* **WHAT TO PRODUCE**
Beginning with the line where "Instruction: Open Romana" appears, set down each line exactly until the records below end, and omit the pictures.
—————
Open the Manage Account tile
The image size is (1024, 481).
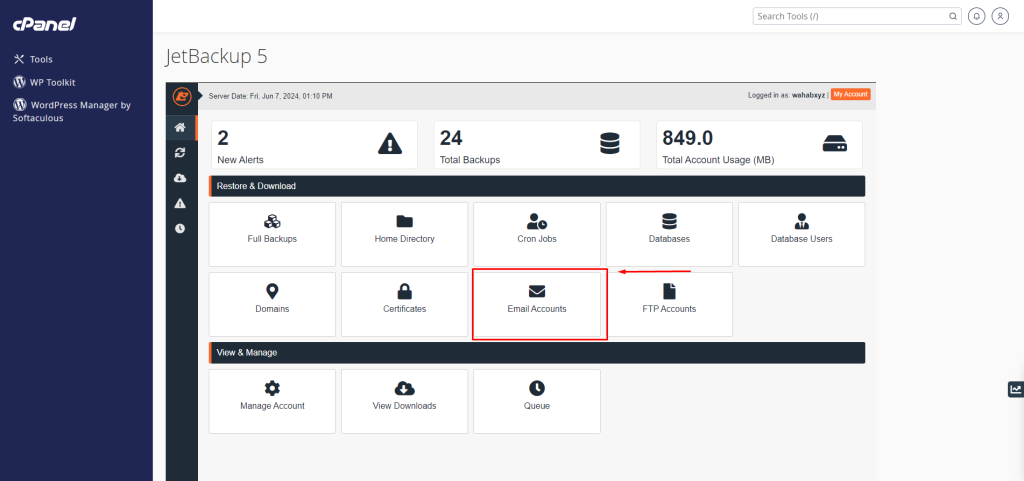pyautogui.click(x=272, y=401)
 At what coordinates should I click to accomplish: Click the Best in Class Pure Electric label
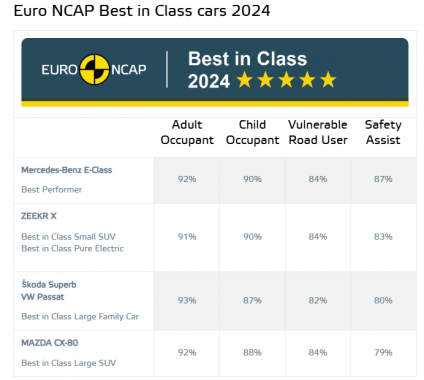(x=72, y=249)
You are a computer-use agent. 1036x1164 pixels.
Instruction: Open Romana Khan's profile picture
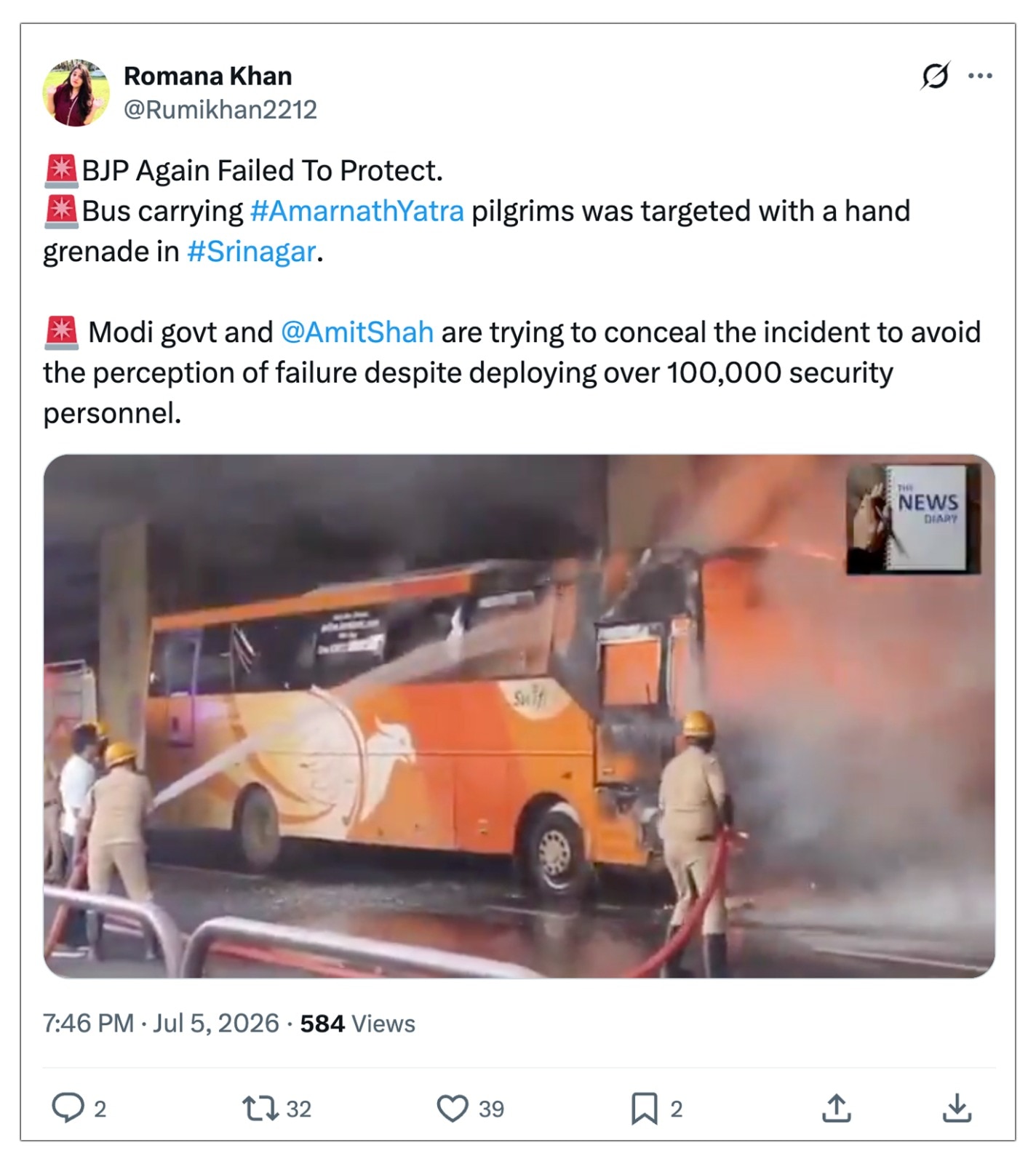pos(76,92)
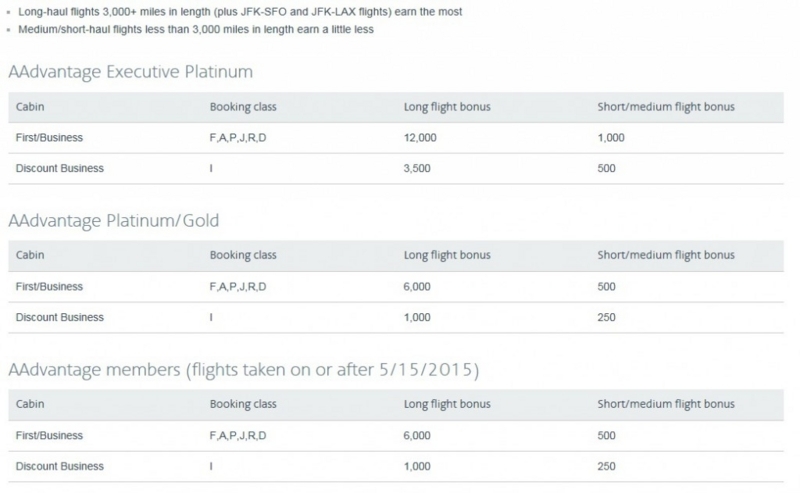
—————
* **RESPONSE AREA**
Instruction: Open Romana Khan's profile picture
pos(76,92)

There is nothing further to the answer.